Deal spotlight: Collapse of AeroFarms augurs a reckoning for vertical farming

Jessica Pothering
ImpactAlpha Editor

Jessica Pothering

ImpactAlpha, June 16 – AeroFarms has gone from the poster child of farming’s high-tech urban future to a cautionary tale. The Newark, NJ-based B Corp has for two decades promised to reengineer the food system with indoor growing methods that conserve resources and space and dramatically shorten food supply chains. It raised at least $238 million from investors, including from the government of Abu Dhabi for its pledge to grow food in the desert. Prudential Financial’s impact investing unit backed the company for its promise of job creation in Pru’s hometown of Newark.

AeroFarms declared bankruptcy last week in federal bankruptcy court in Delaware. The news follows its failure to go public last year as investor interest in special purpose acquisition companies, or SPACs, evaporated.
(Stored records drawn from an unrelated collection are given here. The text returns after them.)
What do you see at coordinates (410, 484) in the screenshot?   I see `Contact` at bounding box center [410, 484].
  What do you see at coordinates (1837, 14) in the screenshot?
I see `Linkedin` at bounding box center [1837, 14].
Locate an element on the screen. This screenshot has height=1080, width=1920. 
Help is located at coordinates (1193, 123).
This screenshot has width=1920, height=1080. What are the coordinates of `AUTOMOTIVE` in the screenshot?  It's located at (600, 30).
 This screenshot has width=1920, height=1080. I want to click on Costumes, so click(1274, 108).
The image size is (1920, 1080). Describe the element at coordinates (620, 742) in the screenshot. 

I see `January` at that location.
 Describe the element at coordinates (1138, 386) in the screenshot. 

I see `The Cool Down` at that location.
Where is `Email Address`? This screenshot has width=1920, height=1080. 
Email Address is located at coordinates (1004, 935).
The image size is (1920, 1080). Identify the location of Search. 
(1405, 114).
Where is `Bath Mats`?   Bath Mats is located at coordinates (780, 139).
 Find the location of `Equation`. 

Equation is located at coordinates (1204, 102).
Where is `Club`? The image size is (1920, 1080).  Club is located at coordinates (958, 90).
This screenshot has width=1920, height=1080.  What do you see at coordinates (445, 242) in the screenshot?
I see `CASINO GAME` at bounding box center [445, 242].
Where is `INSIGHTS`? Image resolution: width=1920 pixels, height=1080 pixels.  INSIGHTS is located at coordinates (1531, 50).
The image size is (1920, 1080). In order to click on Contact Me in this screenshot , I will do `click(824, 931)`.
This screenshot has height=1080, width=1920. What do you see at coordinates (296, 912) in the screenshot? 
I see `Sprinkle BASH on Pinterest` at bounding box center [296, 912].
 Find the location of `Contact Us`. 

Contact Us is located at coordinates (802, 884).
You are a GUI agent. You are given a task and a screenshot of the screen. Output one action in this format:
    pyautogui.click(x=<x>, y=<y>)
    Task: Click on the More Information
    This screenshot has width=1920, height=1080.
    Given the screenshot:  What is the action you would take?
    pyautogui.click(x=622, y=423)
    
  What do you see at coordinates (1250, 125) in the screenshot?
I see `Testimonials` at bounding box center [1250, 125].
The company says it “expects to emerge stronger in coming months.”

Tough run

AeroFarms’ bankruptcy is the latest in a string of bad news for vertical farming ventures, which have raised billions of dollars from investors. Germany’s InFarm raised more than $600 million before laying off 50% of its staff in December. California’s Plenty raised nearly $1 billion from Softbank, Walmart and others; it closed its San Francisco farm and laid off workers. Orlando-based Kalera was delisted from Nasdaq for poor performance this year, paused several US farms, and sold its international business. France’s Agricool was bought in distress by VIF Systems. Pittsburgh-based Fifth Season shuttered in October. Cincinnati-based 80 Acres laid off half of its workers. The list goes on.

Unit economics

Consultant Henry Gordon-Smith called vertical farming’s path into the “trough of disillusionment” back in 2021. The farms’ hefty energy footprints have a major impact on operators’ timelines to profitability.

“These farms are still incredibly expensive to build and, while demand is rising, the sector is still immature in its capacity to build large farms on time and deliver on projected unit economics,” he wrote.

Scotland-based Intelligent Growth Solutions is bucking the trend. It is actively hiring and building a new facility in Dubai. Founder David Farquhar is critical of players who are “trying to do everything themselves.” He has called on operators to “grow up, start telling the truth, and publish real data.”

Says Gordon-Smith: “Stakeholders must exercise due diligence, conduct thorough feasibility studies, and commit to making specific and measurable sustainable commitments.”